» **TASK**
Only the lines from the one with "The width and height of the screenshot is (1466, 724)." to the end of the records are wanted, each repeated exactly, both ends included.

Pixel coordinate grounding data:
====================

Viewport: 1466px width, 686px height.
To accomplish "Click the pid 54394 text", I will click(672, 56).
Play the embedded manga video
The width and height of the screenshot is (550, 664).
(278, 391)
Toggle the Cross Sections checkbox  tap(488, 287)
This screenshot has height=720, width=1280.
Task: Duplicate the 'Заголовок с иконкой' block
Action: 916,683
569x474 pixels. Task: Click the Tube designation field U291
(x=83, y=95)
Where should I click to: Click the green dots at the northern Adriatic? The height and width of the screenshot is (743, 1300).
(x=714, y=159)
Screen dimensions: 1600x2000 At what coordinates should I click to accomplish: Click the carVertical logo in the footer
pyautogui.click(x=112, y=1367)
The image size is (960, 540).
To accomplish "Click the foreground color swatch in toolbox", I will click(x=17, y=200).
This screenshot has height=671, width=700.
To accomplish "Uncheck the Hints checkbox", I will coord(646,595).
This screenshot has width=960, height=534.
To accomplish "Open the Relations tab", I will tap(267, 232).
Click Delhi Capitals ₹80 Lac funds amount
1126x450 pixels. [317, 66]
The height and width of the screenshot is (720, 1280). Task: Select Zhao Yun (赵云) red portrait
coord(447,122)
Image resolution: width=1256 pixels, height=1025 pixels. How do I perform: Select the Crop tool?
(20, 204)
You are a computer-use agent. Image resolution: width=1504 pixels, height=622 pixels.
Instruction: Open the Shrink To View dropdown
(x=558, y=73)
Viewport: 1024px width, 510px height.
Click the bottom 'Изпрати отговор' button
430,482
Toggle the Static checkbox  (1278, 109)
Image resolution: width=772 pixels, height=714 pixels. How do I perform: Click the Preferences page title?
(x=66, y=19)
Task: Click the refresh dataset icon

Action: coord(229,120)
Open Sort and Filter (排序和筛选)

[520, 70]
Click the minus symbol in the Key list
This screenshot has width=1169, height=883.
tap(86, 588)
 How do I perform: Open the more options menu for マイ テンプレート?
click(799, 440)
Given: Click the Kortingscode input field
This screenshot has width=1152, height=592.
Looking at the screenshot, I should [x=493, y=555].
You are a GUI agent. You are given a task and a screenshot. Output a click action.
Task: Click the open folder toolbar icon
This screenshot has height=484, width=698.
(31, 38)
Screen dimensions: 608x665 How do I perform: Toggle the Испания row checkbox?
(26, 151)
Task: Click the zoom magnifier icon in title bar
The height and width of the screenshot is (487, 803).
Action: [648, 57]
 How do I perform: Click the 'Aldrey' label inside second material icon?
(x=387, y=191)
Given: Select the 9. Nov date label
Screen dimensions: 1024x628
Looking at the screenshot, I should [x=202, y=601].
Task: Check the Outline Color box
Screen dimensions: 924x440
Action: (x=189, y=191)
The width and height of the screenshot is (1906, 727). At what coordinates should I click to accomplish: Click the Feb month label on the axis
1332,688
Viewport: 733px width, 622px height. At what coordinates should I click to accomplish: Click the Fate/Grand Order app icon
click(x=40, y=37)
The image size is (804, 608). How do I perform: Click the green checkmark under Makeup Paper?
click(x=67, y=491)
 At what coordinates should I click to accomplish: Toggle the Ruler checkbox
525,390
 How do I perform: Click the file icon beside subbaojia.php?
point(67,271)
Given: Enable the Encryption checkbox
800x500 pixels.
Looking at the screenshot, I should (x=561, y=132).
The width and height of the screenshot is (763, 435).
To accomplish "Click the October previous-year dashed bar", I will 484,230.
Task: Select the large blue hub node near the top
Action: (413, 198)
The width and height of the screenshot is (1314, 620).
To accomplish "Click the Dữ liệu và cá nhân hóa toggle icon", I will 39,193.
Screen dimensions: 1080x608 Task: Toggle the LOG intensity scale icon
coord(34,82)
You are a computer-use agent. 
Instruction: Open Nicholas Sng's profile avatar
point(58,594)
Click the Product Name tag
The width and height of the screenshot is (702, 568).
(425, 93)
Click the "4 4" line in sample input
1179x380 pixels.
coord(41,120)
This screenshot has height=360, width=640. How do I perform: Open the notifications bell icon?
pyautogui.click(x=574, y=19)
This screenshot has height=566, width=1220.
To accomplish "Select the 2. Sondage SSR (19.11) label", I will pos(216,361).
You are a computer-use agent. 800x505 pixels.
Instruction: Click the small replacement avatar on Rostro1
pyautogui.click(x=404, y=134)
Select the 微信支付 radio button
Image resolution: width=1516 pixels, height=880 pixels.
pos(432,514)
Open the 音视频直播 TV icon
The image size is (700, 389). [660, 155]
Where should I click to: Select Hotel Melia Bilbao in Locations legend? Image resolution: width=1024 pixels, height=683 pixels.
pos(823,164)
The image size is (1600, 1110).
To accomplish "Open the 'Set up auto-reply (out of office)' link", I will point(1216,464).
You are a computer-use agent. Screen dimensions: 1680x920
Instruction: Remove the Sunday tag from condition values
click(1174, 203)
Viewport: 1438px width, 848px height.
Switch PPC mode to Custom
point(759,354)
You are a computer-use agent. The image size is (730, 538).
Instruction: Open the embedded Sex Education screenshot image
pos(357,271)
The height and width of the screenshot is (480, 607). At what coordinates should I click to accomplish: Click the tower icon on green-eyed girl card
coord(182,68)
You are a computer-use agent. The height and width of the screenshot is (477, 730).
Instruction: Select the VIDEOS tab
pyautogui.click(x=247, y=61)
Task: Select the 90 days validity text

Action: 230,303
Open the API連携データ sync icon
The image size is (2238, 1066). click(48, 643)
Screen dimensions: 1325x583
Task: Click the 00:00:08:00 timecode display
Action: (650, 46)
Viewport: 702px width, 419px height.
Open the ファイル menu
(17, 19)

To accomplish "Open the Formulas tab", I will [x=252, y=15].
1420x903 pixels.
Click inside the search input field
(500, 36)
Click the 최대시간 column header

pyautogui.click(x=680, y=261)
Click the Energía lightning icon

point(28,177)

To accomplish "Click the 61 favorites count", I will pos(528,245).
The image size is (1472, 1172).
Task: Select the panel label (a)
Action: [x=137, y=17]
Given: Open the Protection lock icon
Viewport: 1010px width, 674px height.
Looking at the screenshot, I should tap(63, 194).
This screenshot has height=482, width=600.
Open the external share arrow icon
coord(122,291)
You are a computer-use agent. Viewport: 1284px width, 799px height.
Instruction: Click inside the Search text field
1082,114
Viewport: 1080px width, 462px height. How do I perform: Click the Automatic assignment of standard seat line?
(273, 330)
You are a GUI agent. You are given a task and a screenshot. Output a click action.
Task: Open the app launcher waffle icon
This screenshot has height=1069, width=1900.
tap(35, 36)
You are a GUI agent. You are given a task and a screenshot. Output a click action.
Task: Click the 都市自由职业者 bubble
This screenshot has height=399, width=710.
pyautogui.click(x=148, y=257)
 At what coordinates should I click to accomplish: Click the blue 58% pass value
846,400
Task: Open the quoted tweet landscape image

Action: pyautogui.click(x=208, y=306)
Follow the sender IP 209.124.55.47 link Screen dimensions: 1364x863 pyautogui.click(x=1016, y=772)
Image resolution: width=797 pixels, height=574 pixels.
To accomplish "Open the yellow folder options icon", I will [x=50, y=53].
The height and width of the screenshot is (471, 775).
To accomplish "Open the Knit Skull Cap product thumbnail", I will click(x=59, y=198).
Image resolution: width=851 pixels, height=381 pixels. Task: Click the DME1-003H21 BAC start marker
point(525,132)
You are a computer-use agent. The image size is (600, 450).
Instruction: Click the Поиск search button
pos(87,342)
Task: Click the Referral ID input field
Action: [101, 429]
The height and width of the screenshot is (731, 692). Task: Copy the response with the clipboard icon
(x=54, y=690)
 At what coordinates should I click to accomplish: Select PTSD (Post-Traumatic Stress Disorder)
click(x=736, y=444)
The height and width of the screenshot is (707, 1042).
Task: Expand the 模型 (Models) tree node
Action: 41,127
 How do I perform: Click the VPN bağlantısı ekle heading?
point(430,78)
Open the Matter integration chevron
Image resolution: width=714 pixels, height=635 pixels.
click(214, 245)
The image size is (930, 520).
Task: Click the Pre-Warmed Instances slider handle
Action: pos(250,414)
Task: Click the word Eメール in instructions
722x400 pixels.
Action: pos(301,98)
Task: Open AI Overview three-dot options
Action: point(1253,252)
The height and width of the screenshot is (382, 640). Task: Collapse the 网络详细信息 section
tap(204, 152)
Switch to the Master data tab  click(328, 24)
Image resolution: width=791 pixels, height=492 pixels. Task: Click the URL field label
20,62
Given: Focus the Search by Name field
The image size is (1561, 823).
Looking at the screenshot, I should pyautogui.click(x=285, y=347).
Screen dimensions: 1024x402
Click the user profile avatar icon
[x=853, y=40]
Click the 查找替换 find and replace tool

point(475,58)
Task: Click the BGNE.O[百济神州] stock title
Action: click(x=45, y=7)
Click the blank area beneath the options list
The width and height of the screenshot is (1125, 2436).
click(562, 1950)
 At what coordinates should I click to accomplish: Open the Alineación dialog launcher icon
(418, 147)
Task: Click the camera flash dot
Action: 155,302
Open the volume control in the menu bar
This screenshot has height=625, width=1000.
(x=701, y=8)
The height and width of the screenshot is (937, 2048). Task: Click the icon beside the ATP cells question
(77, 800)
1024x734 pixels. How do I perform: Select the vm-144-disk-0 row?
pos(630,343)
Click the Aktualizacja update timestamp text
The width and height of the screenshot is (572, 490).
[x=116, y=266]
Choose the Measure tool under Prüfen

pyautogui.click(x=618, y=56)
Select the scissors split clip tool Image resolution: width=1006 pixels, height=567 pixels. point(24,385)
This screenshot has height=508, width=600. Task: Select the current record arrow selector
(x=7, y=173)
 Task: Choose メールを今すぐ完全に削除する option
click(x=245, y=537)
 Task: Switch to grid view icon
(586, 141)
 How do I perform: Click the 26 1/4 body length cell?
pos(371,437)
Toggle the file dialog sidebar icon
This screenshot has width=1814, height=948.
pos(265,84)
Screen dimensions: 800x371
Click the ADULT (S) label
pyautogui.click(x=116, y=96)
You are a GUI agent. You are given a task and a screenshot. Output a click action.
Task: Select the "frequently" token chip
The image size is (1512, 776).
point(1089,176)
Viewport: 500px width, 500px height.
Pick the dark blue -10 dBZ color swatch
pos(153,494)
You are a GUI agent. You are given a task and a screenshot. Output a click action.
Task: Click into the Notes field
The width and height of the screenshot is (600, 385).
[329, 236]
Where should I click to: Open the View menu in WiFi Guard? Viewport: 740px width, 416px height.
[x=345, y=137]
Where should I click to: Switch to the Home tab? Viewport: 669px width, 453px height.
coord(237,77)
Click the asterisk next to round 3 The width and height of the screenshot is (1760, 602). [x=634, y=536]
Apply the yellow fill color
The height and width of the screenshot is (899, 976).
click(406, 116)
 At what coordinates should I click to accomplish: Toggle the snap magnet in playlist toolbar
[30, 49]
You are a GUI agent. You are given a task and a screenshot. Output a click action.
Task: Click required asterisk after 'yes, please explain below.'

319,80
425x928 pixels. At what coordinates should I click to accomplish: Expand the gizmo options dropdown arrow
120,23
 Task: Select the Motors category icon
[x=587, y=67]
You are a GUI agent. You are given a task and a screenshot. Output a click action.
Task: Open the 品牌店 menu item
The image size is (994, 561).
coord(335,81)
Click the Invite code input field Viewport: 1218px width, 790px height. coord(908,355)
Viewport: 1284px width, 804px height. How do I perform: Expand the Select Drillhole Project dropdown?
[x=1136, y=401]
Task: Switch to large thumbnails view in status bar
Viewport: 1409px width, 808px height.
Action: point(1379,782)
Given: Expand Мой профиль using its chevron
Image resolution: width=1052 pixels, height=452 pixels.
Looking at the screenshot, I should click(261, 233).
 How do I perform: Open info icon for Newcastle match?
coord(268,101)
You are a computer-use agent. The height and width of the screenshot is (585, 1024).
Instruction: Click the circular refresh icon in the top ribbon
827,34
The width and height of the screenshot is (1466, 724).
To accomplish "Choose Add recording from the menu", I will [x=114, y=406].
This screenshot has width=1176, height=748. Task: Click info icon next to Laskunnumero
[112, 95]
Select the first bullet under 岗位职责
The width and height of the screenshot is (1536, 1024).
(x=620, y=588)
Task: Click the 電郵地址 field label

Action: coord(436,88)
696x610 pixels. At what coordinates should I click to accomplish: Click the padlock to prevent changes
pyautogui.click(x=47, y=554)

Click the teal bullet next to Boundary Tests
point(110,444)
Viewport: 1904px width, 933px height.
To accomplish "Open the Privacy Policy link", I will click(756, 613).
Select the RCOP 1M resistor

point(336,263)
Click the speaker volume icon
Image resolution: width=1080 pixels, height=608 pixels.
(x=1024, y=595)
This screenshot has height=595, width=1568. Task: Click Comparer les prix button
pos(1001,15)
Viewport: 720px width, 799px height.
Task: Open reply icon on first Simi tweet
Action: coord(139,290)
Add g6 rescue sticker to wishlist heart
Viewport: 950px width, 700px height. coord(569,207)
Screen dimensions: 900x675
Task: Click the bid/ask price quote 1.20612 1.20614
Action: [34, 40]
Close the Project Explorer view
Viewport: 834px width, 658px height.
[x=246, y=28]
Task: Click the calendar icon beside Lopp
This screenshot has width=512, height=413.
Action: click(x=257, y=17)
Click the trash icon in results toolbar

====================

» **REPLY TO THE TASK**
The width and height of the screenshot is (1466, 724).
To accomplish "Choose Add recording from the menu", I will [x=114, y=406].
This screenshot has width=1176, height=748. Task: Click info icon next to Laskunnumero
[112, 95]
Select the first bullet under 岗位职责
The width and height of the screenshot is (1536, 1024).
(x=620, y=588)
Task: Click the 電郵地址 field label

Action: coord(436,88)
696x610 pixels. At what coordinates should I click to accomplish: Click the padlock to prevent changes
pyautogui.click(x=47, y=554)

Click the teal bullet next to Boundary Tests
point(110,444)
Viewport: 1904px width, 933px height.
To accomplish "Open the Privacy Policy link", I will click(756, 613).
Select the RCOP 1M resistor

point(336,263)
Click the speaker volume icon
Image resolution: width=1080 pixels, height=608 pixels.
(x=1024, y=595)
This screenshot has height=595, width=1568. Task: Click Comparer les prix button
pos(1001,15)
Viewport: 720px width, 799px height.
Task: Open reply icon on first Simi tweet
Action: coord(139,290)
Add g6 rescue sticker to wishlist heart
Viewport: 950px width, 700px height. coord(569,207)
Screen dimensions: 900x675
Task: Click the bid/ask price quote 1.20612 1.20614
Action: [34, 40]
Close the Project Explorer view
Viewport: 834px width, 658px height.
[x=246, y=28]
Task: Click the calendar icon beside Lopp
This screenshot has width=512, height=413.
Action: click(x=257, y=17)
Click the trash icon in results toolbar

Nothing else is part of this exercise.